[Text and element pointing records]

———

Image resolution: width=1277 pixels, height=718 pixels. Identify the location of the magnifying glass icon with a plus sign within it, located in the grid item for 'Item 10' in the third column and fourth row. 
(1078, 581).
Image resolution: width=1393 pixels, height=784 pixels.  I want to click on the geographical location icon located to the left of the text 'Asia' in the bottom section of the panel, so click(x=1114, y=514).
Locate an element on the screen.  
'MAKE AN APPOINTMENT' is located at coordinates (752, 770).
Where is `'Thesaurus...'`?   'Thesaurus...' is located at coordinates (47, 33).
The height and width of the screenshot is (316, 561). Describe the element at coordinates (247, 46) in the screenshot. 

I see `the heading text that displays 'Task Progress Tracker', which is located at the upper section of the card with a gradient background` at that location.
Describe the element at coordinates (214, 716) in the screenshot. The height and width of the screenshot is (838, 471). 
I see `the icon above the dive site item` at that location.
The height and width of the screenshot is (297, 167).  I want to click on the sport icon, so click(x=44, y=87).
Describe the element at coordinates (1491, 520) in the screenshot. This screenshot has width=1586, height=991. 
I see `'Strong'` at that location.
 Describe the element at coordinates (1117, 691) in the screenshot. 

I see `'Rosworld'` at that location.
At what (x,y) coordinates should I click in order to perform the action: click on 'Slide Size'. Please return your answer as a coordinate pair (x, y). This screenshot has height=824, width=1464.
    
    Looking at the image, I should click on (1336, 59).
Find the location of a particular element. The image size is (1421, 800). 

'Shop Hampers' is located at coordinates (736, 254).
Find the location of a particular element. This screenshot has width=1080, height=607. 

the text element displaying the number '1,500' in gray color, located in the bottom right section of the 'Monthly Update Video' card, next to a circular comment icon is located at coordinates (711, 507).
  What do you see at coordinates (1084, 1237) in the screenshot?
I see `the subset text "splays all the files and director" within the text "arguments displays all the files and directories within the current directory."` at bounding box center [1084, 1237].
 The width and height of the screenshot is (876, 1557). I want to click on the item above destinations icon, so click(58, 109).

———

Reproduce the records above without any changes, starting at the line that contains "The height and width of the screenshot is (316, 561)." and ending at the line that contains "the text element", with both of those lines included.

SOLUTION TO THE PROBLEM:
The height and width of the screenshot is (316, 561). Describe the element at coordinates (247, 46) in the screenshot. 

I see `the heading text that displays 'Task Progress Tracker', which is located at the upper section of the card with a gradient background` at that location.
Describe the element at coordinates (214, 716) in the screenshot. The height and width of the screenshot is (838, 471). 
I see `the icon above the dive site item` at that location.
The height and width of the screenshot is (297, 167).  I want to click on the sport icon, so click(x=44, y=87).
Describe the element at coordinates (1491, 520) in the screenshot. This screenshot has width=1586, height=991. 
I see `'Strong'` at that location.
 Describe the element at coordinates (1117, 691) in the screenshot. 

I see `'Rosworld'` at that location.
At what (x,y) coordinates should I click in order to perform the action: click on 'Slide Size'. Please return your answer as a coordinate pair (x, y). This screenshot has height=824, width=1464.
    
    Looking at the image, I should click on (1336, 59).
Find the location of a particular element. The image size is (1421, 800). 

'Shop Hampers' is located at coordinates (736, 254).
Find the location of a particular element. This screenshot has width=1080, height=607. 

the text element displaying the number '1,500' in gray color, located in the bottom right section of the 'Monthly Update Video' card, next to a circular comment icon is located at coordinates (711, 507).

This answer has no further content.